• **Given request**
Write the next part of the article on nurturing emotional intelligence in university students, picking up right after its last sentence.

• **Selected extract**
········

March 1999, Vol. 2 No. 1 Print Ready ArticlePrint-Ready
Nurturing Emotional Intelligence in University Students
 
Professor Hang Chang Chieh
Deputy Vice-Chancellor
 

Producing well-rounded students and achieving academic excellence are traditional goals in education emphasised by NUS in its strategic plan for the 21st century and recently reaffirmed by the Ministry of Education in its publication, The Desired Outcomes of Education. The need to cultivate the mind, or rational intelligence, and personal qualities and interpersonal skills, or emotional intelligence, has never been more crucial than before.

········

• **Data segment**
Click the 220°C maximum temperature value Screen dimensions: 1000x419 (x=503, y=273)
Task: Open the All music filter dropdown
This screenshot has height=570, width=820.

········

• **Response to this task**
The term emotional intelligence was coined by Peter Salovey and John Mayer in 1990 and then popularised by Daniel Goleman in 1995 in his ground-breaking bestseller, Emotional Intelligence: Why It Can Matter More Than IQ?. According to Goleman, rational intelligence (or rather, intelligence quotient – IQ for short) only contributes about 20% to the factors that determine success in life. Some extraneous factors such as luck, and particularly the characteristics of emotional intelligence (or rather, emotional quotient – EQ for short), constitute the other 80%. These vital EQ characteristics are the abilities to motivate oneself and persist despite frustrations; to control impulse and delay gratification; to regulate one’s mood and keep distress from overwhelming thought; and to empathise and to hope.

Management guru Stephen Covey, author of the bestseller, The Seven Habits of Highly Effective People, has observed that highly effective people are proactive; begin with the end in mind; put first things first; think win/win; seek first to understand, then to be understood; synergise; sharpen the saw. But beyond understanding the importance of such qualities, one has to practise them constantly and, in so doing, internalise them as habits. Consequently, part of our role as teachers is to nurture EQ to assist such habituation.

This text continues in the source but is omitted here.